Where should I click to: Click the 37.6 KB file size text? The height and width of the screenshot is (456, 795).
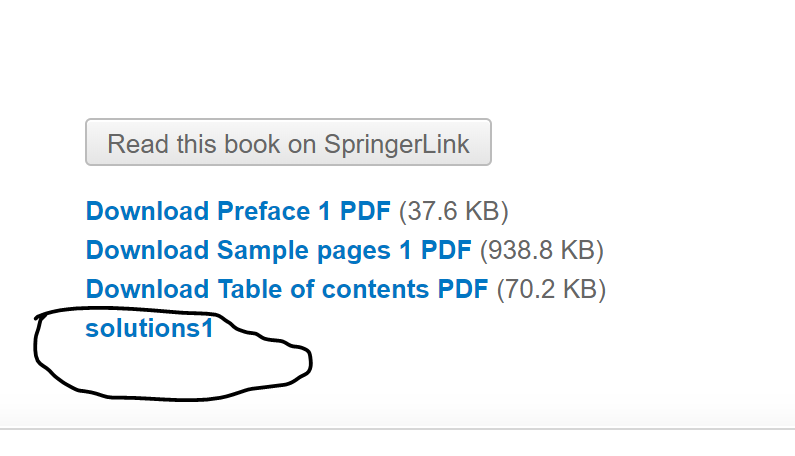click(x=454, y=212)
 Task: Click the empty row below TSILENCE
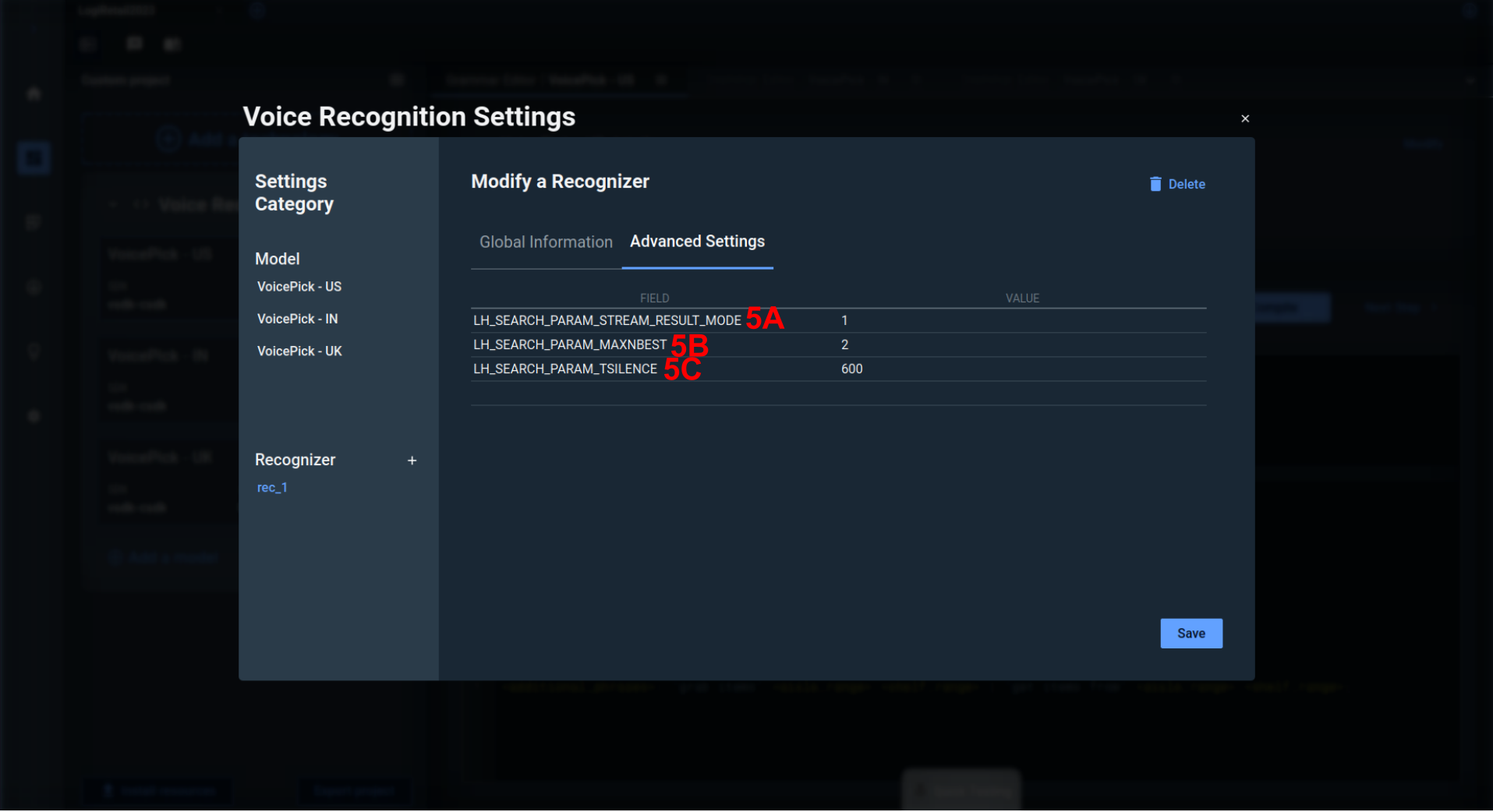click(838, 394)
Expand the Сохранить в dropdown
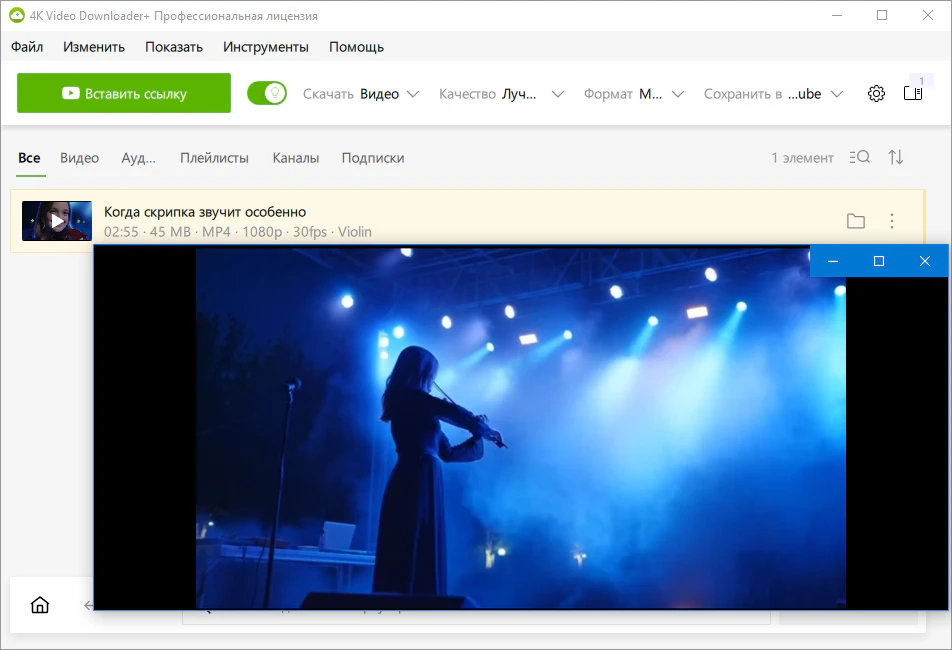The width and height of the screenshot is (952, 650). [x=773, y=94]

Your goal:
Each record above should be repeated exactly, please, without pictures.

Exercise result:
Where should I click to: Click the 37.6 KB file size text? The height and width of the screenshot is (456, 795).
click(x=454, y=212)
 Task: Click the empty row below TSILENCE
click(838, 394)
Expand the Сохранить в dropdown
The width and height of the screenshot is (952, 650). [x=773, y=94]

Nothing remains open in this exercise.